After the union informed Formosa that the cancellation would not be possible, the company “secretly transferred the game to a shell company and sent out casting notices for non-union talent only”, the union claimed. As a result, League of Legends was added to the union’s ‘struck’ list, and performers have since been barred from providing services to the game.

The future of art

However, not all is bleak. Hale was happy to tell me that there has been an outpouring of support from video game consumers who saw the value in what Hale described as the “indescribable human element” in art.

“The overwhelming majority of feedback I’ve gotten from the world at large is hugely in support of humans – because they’re humans.”

She is steadfast in her belief that technology will never replicate the human soul.

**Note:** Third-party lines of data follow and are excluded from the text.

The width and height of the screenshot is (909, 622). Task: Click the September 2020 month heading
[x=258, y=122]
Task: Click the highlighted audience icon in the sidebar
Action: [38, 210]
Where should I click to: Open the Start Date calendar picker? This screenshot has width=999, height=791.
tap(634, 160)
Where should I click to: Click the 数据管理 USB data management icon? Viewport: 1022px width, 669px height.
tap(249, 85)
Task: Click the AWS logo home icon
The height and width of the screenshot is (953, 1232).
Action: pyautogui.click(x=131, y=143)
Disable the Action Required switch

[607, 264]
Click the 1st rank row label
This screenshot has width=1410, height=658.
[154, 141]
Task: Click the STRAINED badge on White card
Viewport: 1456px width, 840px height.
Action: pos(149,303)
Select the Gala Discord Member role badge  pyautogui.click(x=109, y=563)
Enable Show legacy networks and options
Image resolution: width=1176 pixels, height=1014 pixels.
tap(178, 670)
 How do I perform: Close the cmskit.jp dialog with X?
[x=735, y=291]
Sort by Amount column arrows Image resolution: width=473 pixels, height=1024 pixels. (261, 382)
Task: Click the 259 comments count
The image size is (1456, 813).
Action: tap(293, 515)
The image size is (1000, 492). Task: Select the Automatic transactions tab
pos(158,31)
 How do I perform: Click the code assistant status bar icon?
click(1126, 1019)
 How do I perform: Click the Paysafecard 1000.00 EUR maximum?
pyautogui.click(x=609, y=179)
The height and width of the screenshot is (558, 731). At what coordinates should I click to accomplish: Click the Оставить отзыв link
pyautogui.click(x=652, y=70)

Hale has been in constant communication with those in negotiations and she said that the “disconnect is really the couple of parties involved that have larger corporate interests, because they want to protect the possibility of profits in the future”.

“And that bit of ambiguity leaves actors vulnerable to being taken advantage of and losing their ability to make a living,” she added.

And bar a few individuals with “corporate interests”, Hale is hopeful things will be alright at some point. “I actually have great hope that things will be put in place that preserve people’s ability to make a living.

“And I also have great hope because the people in that room negotiating, many of them do the job [of voice acting] and they want to get back to work.”

Interestingly, with AI taking over the creative industry, perhaps human involvement might be what sets it apart.

“I believe what is coming in the future is a sense that having actual humans in your projects is a mark of distinction.”